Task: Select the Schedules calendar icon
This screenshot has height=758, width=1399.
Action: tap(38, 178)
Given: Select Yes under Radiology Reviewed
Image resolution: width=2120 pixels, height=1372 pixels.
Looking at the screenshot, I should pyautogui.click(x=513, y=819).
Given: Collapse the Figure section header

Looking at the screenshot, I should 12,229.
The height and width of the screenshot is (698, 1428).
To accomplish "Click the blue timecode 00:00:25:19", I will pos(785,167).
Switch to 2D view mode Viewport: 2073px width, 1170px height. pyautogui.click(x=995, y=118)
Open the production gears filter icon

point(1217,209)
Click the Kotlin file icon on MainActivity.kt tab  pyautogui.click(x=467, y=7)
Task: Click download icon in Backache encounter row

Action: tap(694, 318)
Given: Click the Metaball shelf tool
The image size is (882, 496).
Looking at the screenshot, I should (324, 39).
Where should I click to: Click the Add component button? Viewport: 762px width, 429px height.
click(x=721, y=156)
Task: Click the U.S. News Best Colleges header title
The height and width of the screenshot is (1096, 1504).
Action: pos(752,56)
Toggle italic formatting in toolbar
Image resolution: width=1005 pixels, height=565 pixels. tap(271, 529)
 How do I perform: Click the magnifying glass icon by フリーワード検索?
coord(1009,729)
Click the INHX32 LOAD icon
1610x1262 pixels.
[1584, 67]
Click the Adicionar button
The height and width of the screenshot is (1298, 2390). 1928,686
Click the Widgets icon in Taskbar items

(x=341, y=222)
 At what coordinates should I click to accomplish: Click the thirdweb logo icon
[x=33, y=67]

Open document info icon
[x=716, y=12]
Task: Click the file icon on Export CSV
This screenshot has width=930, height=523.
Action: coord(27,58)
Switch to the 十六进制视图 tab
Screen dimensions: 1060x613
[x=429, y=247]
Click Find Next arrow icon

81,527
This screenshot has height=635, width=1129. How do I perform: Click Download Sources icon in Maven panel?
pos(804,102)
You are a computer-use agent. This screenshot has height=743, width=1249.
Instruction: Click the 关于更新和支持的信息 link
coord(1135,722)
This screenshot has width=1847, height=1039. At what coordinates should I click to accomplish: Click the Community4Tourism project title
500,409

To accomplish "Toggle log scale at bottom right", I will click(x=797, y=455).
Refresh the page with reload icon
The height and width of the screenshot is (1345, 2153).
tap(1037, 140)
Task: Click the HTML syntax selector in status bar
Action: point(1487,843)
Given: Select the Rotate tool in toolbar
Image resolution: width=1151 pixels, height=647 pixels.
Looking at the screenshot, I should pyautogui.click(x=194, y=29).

_Task objective_
Find how many lines in the preceding listing contain the word "file", and answer with that number only.

_Response to this exercise_
2